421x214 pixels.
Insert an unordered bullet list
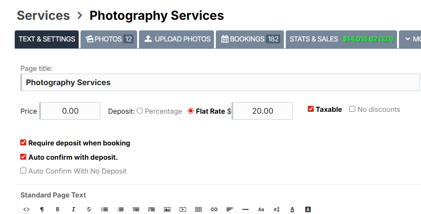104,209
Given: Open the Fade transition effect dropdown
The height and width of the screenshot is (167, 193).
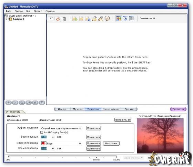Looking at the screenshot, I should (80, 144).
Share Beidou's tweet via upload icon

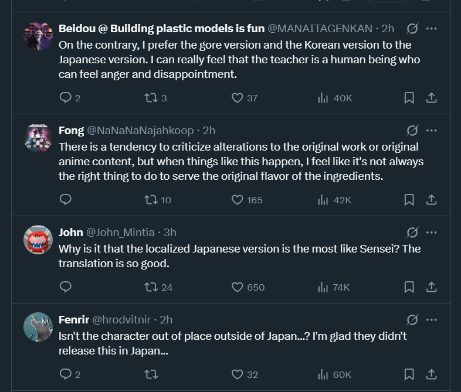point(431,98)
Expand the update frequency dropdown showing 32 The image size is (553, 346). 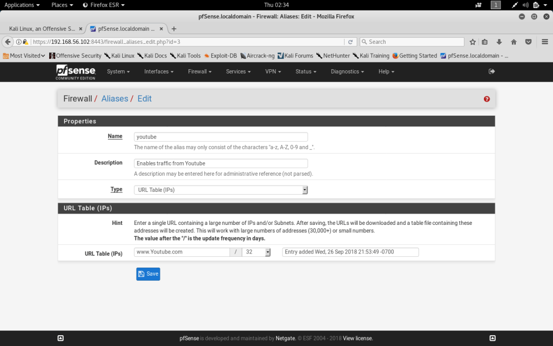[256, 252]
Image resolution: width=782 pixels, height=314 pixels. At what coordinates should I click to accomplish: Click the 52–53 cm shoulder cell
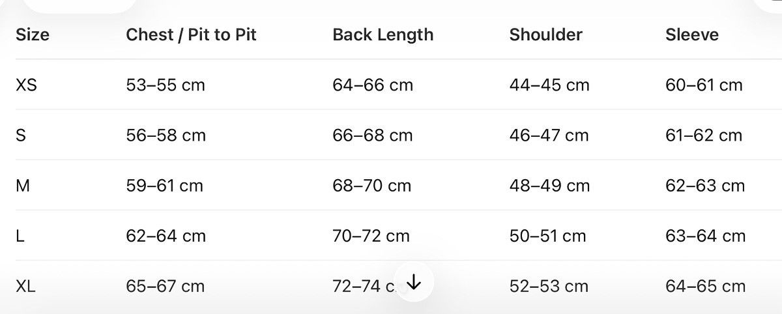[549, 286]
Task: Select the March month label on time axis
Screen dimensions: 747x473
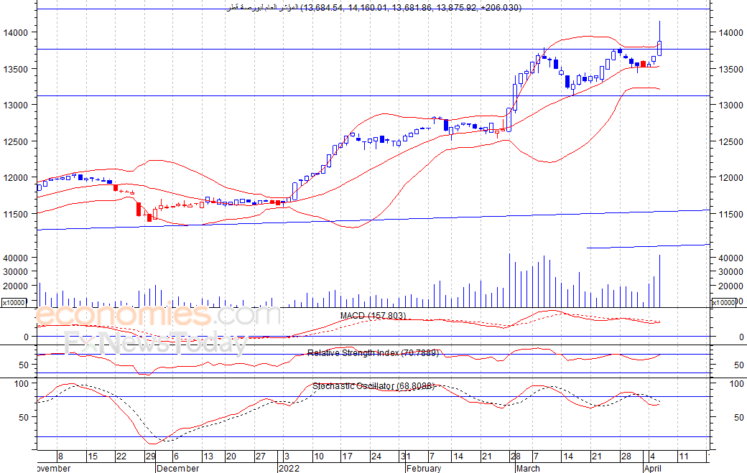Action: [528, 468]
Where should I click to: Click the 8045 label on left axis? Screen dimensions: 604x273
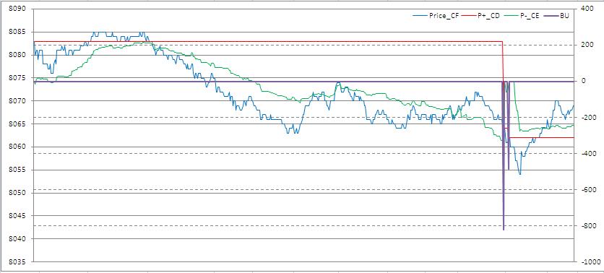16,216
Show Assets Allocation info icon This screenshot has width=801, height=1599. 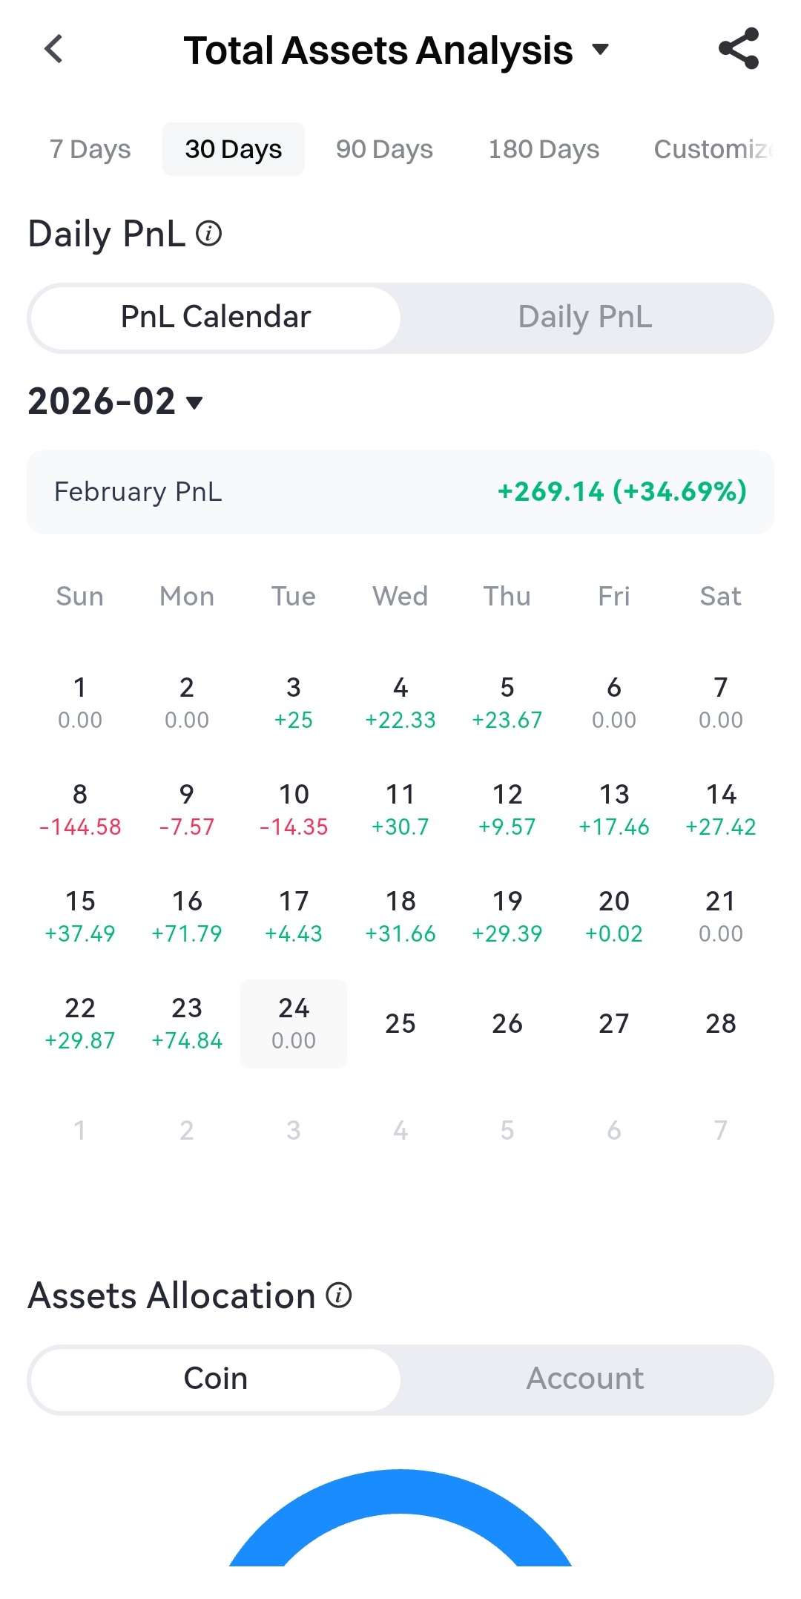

---+---

**Exercise description:** Every line from the one bearing "Image resolution: width=782" through the end of the data above must be output exactly, and no picture may appear.

**Your response:**
Image resolution: width=782 pixels, height=314 pixels. At what coordinates should I click to accomplish: Click the 52–53 cm shoulder cell
[549, 286]
Task: Select the March month label on time axis
Screen dimensions: 747x473
Action: [528, 468]
Where should I click to: Click the 8045 label on left axis? Screen dimensions: 604x273
16,216
Show Assets Allocation info icon This screenshot has width=801, height=1599. 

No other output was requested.